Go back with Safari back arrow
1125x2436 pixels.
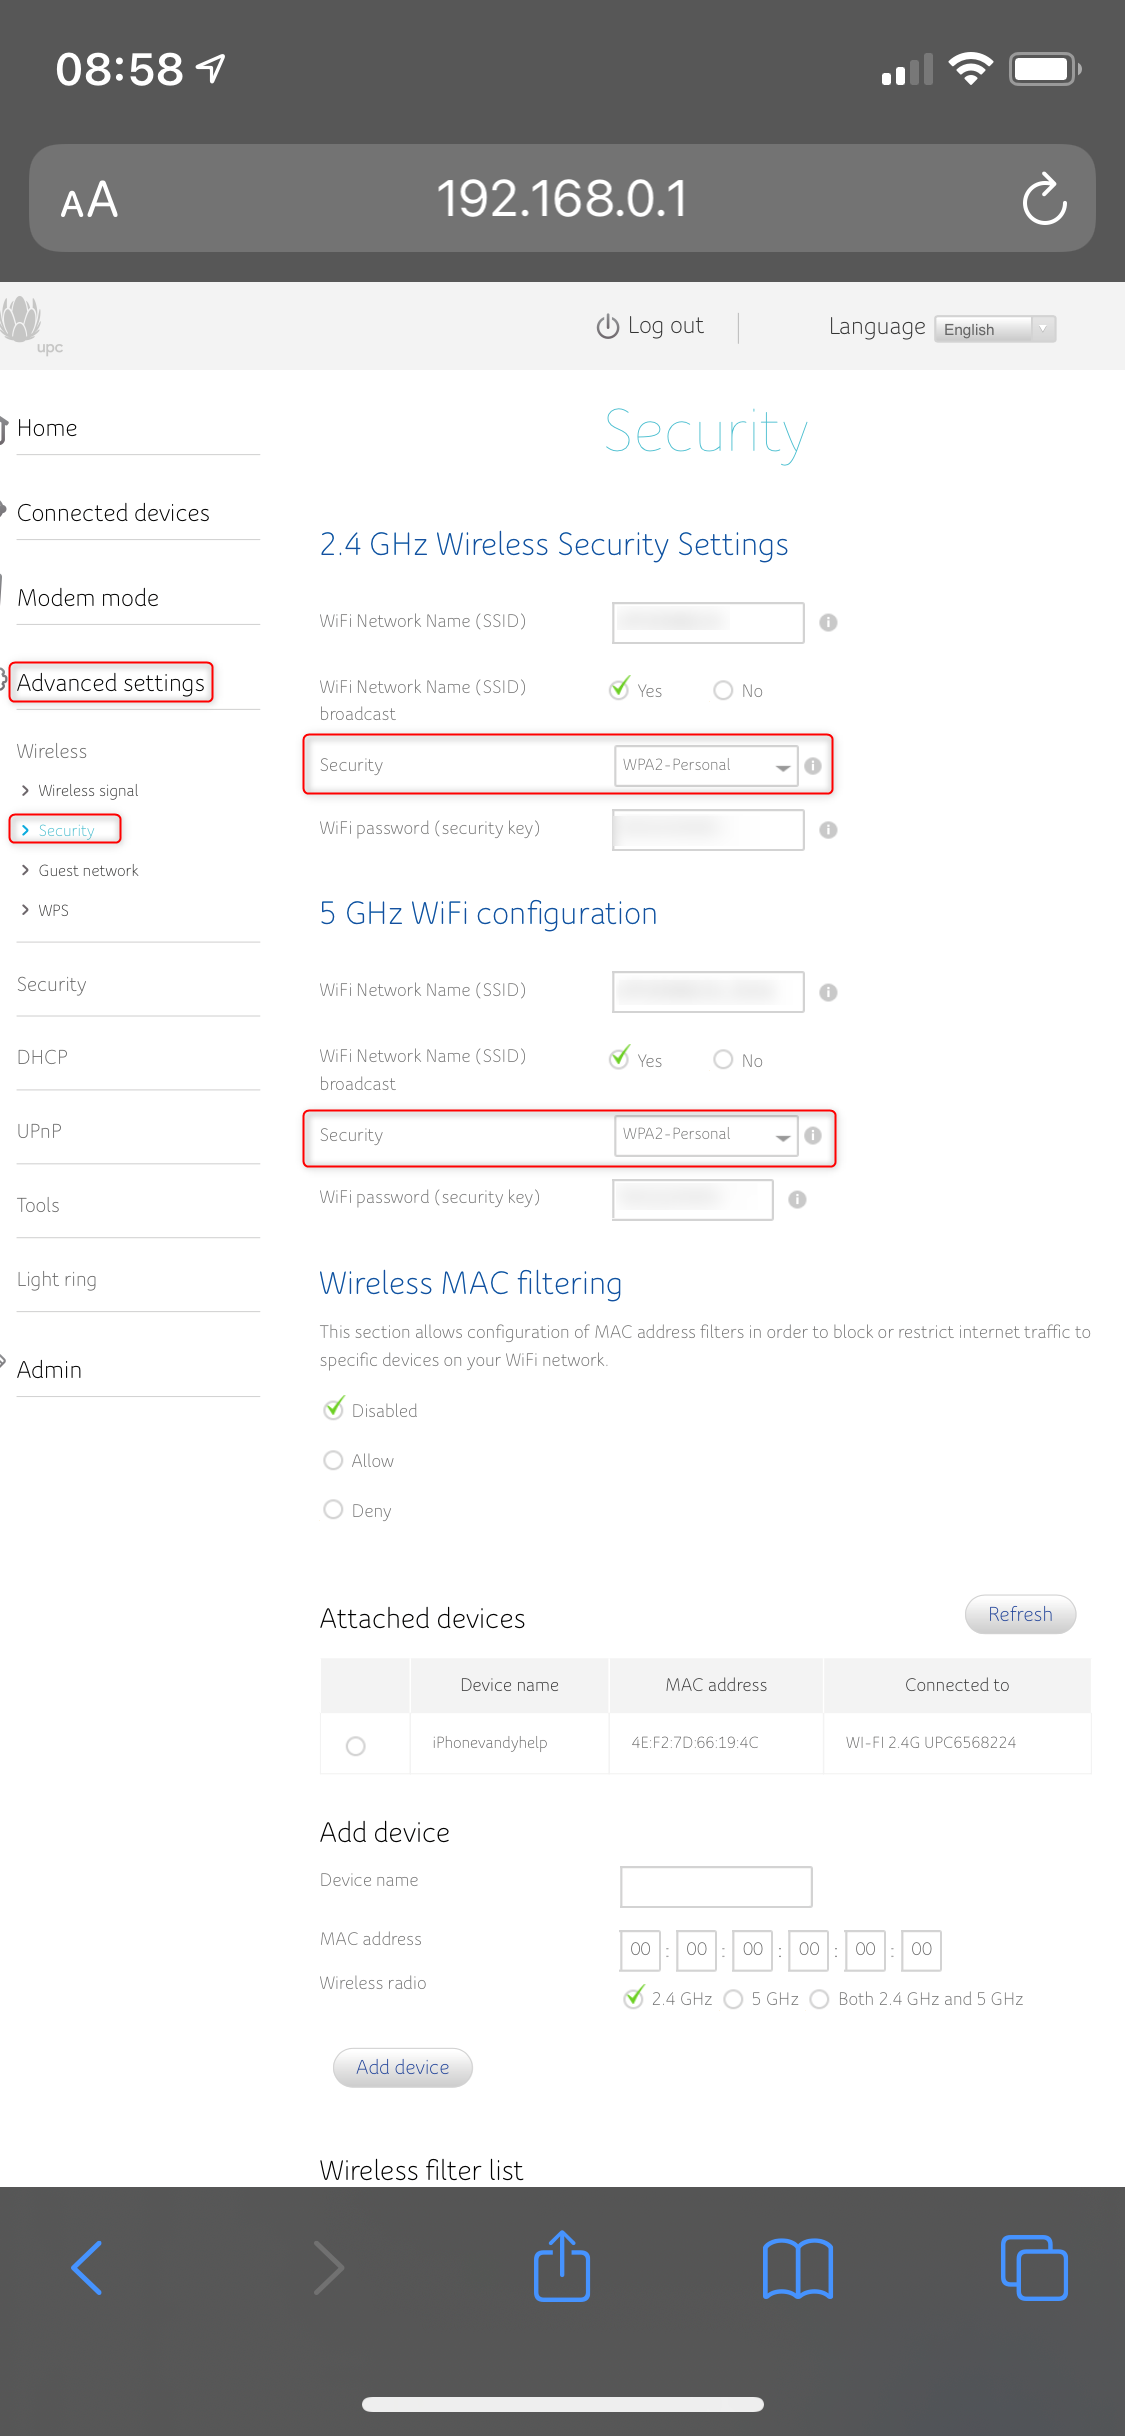88,2267
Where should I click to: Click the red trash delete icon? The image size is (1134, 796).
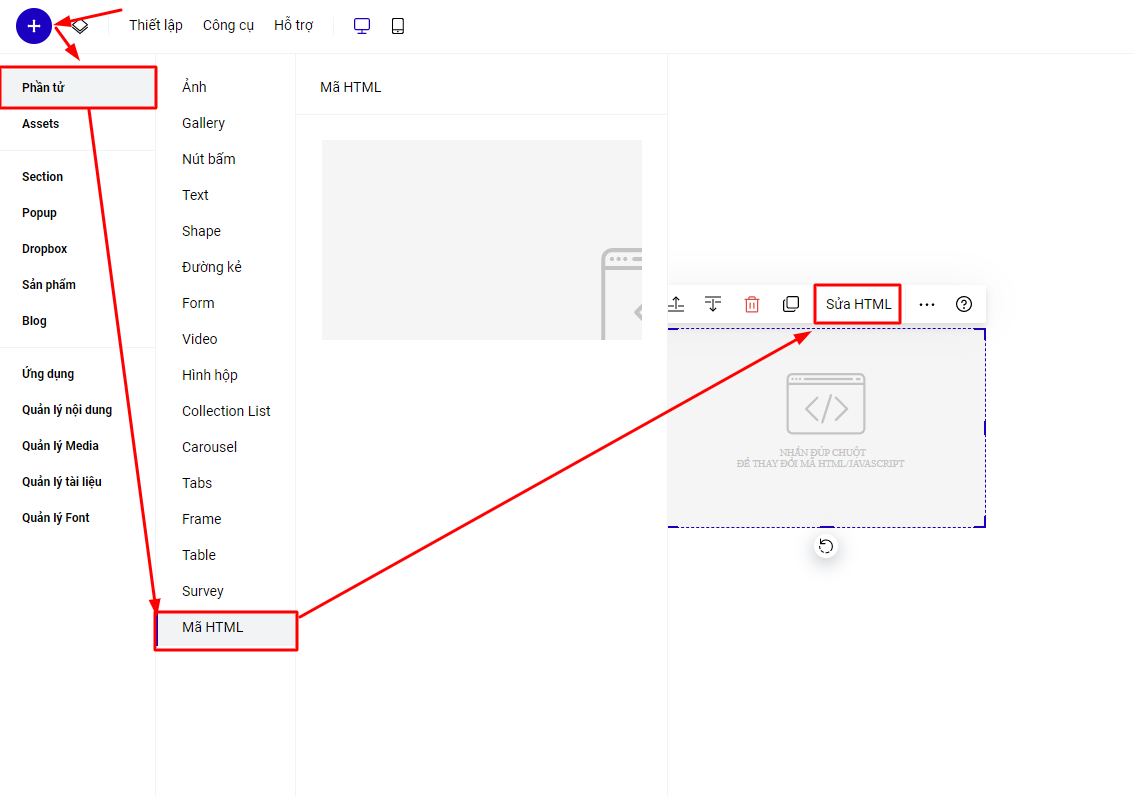tap(752, 304)
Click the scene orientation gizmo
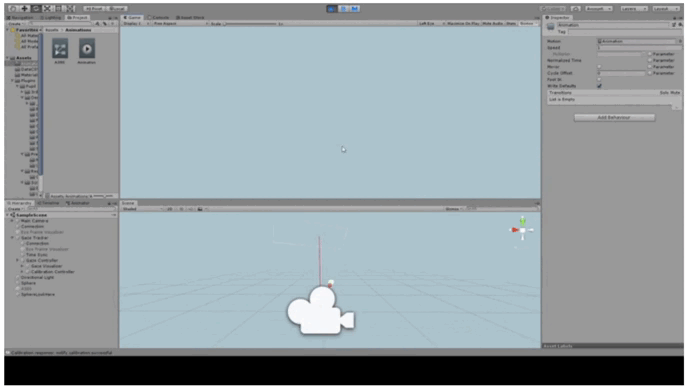This screenshot has width=690, height=388. (x=522, y=230)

----

• Assignment:
The answer must restate each entry word for word and contain no images.

• Exercise result:
Go back with Safari back arrow
1125x2436 pixels.
88,2267
Where should I click to: Click the red trash delete icon? The image size is (1134, 796).
tap(752, 304)
Click the scene orientation gizmo
This screenshot has width=690, height=388. (x=522, y=230)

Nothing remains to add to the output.